▶ _Task statement_:
Pull out the passage of the court article from "Of course, the" up to and including "up the court.", copied word for word.

▶ _Extracted text_:
Well, now it actually exists. Almost. After half a century’s work, when at countless points it seemed that it would never happen, the court is on the verge of becoming a reality. The convention setting up the court has been ratified by nearly 50 of the required 60 countries, and it’s likely that the remainder will cross the final hurdle in the next couple of months.

Needless to say, there was more than a little self-congratulation last Sunday (January 20) at a conference in Toronto sponsored by the Osgoode Hall Law School and the Friends of the Simon Wiesenthal Center for Holocaust Studies. “It’s lawmaking of historic proportion,” says William Pace, convener of the NGO Coalition for an International Criminal Court. “We’re on the ground floor of experimenting with global forms of justice. After thousands of years of impunity, we’re going to create a system to end impunity.”

Pace, an American, enthuses about Canada’s role in the court’s formation as only someone who’s not a Canadian can. He thinks we should get the Nobel.

Of course, the world is a lot more complicated outside the airy 26th- floor suite at 1 Dundas West where this conference takes place. Getting the court to finally work will mean wading through a minefield of warring agendas. Indeed, many points of view ambivalent about or even hostile to the court are present in this very room.

For example, there’s Alan Baker, legal adviser to the Israeli ministry of foreign affairs. Israel, along with the United States, waited until the December 31, 2000, deadline to sign on, and hasn’t yet decided, he says, if it will ratify the statute setting up the court.

▶ _Available data_:
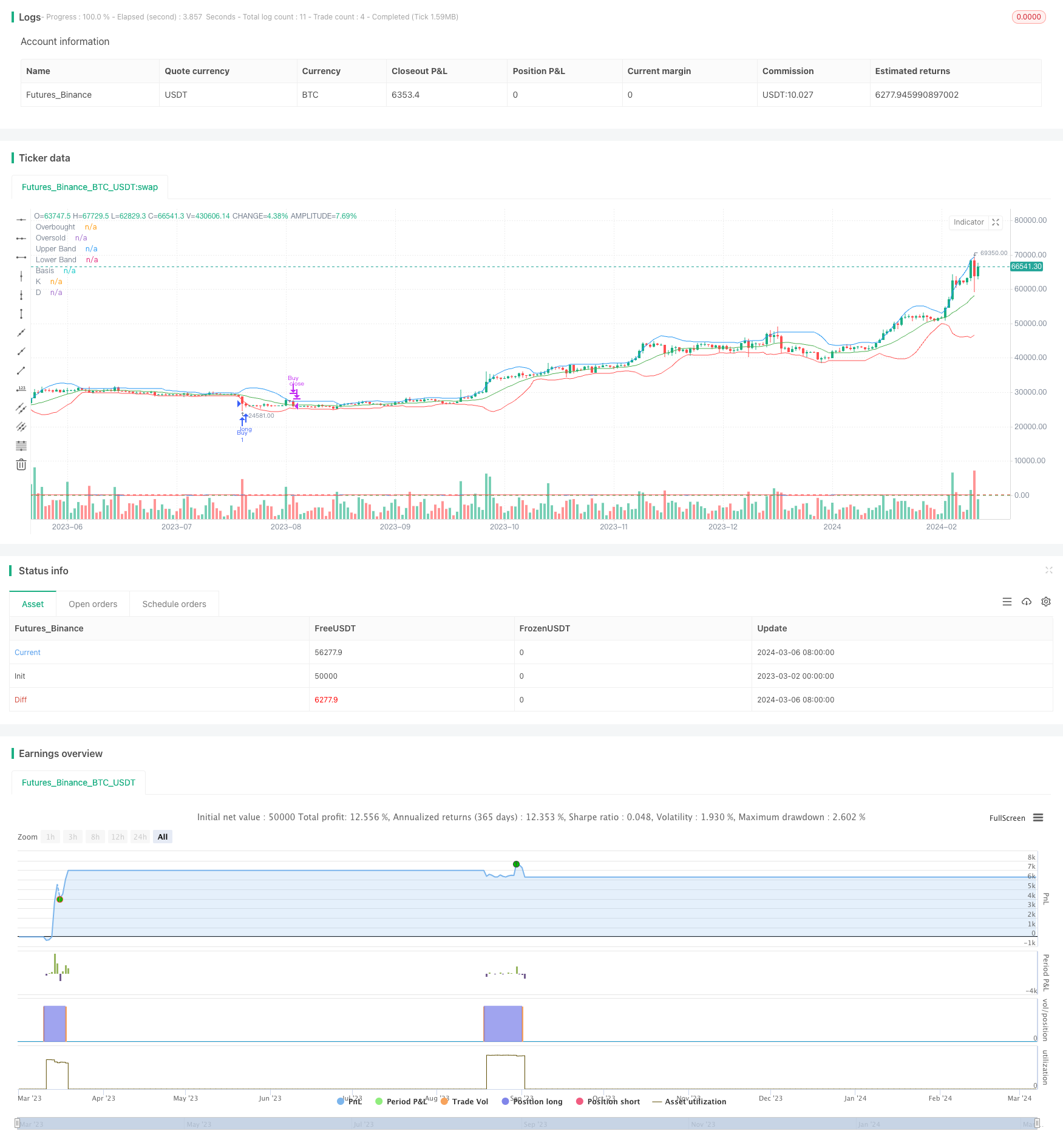Click the FullScreen button on earnings chart
Viewport: 1063px width, 1148px height.
[x=1007, y=818]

▶ _Exercise response_:
Of course, the world is a lot more complicated outside the airy 26th- floor suite at 1 Dundas West where this conference takes place. Getting the court to finally work will mean wading through a minefield of warring agendas. Indeed, many points of view ambivalent about or even hostile to the court are present in this very room.

For example, there’s Alan Baker, legal adviser to the Israeli ministry of foreign affairs. Israel, along with the United States, waited until the December 31, 2000, deadline to sign on, and hasn’t yet decided, he says, if it will ratify the statute setting up the court.